I’m afraid we’ll need an example to reproduce this to investigate it further though as I have no idea where this can come from.

xixixizi · January 30, 2019, 4:48pm

hi

Please see below for a example:

from numpy import binary_repr
import torch
import torch.nn as nn
import torch.nn.functional as F
import torch.utils.data as utils
import torch.nn.init as init

class ThreeLayerNet(torch.nn.Module):

def __init__(self,D_in,H,D_out):
    super(ThreeLayerNet,self).__init__()
    self.linear1=torch.nn.Linear(D_in,H)
    self.linear2=torch.nn.Linear(H,H)
    self.linear3=torch.nn.Linear(H,D_out)

def forward(self,x):
    h_relu_1=self.linear1(x).clamp(min=0)
    h_relu_2=self.linear2(h_relu_1).clamp(min=0)
    y_pred=self.linear3(h_relu_2)
    return y_pred

def weight_init(m):

if isinstance(m,nn.Linear):
    init.xavier_normal_(m.weight.data)
    init.normal_(m.bias.data)

if name == ‘main’:

device=torch.device("cpu")
print('a')
D_in,D_out=76,45
H=128
model=ThreeLayerNet(D_in,H,D_out)
print('b')
model.apply(weight_init)
print('c')
criterion=nn.CrossEntropyLoss()
optimizer=torch.optim.Adam(model.parameters(),lr=1e-3)

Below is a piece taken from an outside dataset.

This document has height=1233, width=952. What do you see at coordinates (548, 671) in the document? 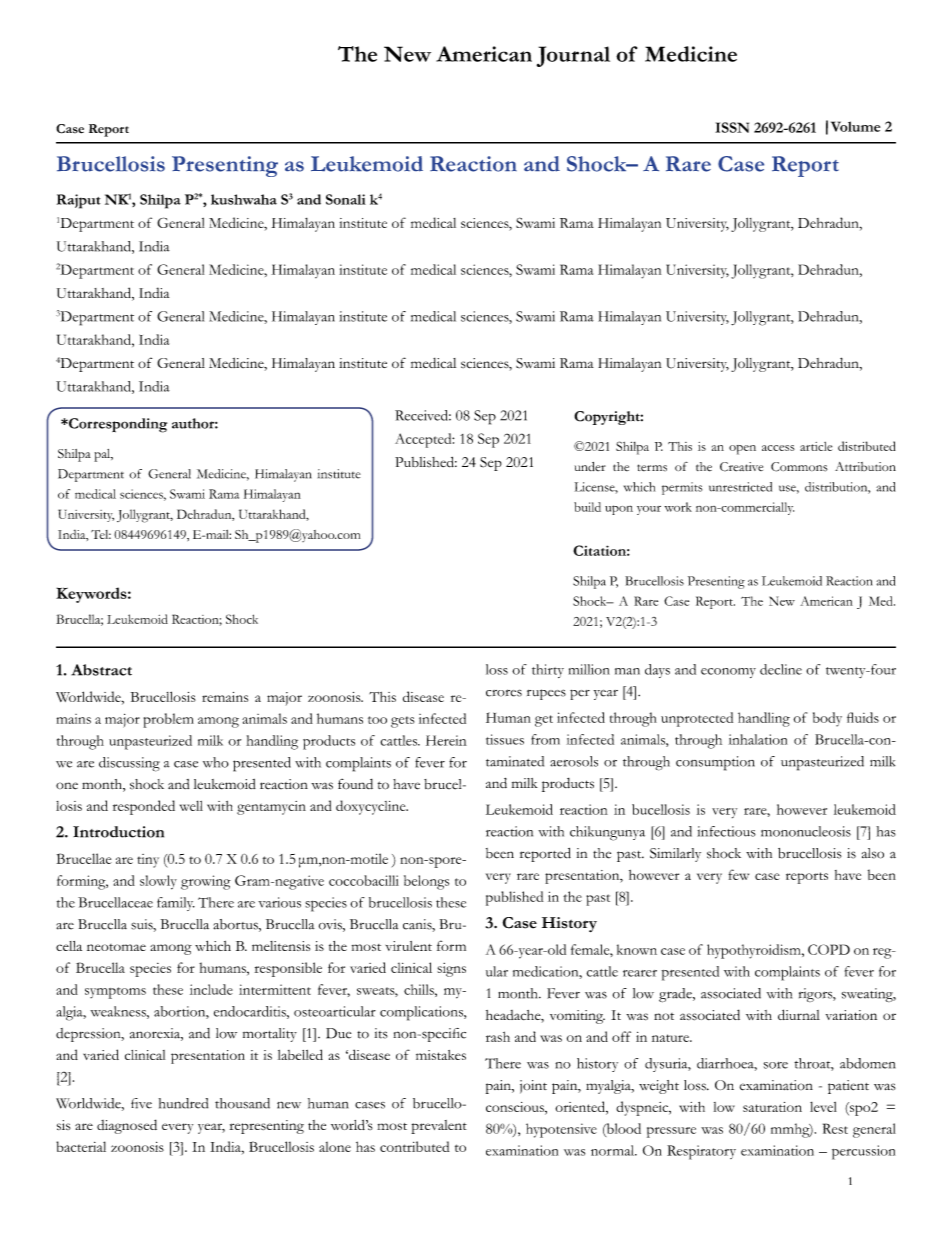
I see `thirty` at bounding box center [548, 671].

x=torch.tensor([[0., 1., 0., 0., 0., 0., 0., 0., 0., 0., 0., 0., 0., 0., 0., 0., 1., 0.,0., 0., 0., 0., 0., 0., 0., 0., 0.,0.,1., 0., 0., 0., 0., 0., 0., 0.,0., 0., 0., 0., 0., 0., 0., 0., 0., 0., 0., 0., 0., 0., 0., 0., 0., 0.,0., 0., 0., 0., 1., 0., 0., 0., 0., 0., 0., 0., 0., 0., 0., 0., 0., 0.,0., 0., 0., 0.]])
y=torch.tensor([2])
print('d')
y_pred=model(x)
print('e')
loss_train=criterion(y_pred,y)
print('start bp')
loss_train.backward(retain_graph=True)
print('done bp')
optimizer.step()
print('done step')

use this code I can only print to d, and then get stuck.

albanD · January 30, 2019, 6:07pm

Hi,

I can actually run this code with no issue locally with latest pytorch until “done step”.
Could you try with version 1.0 as it might be a bug already resolved?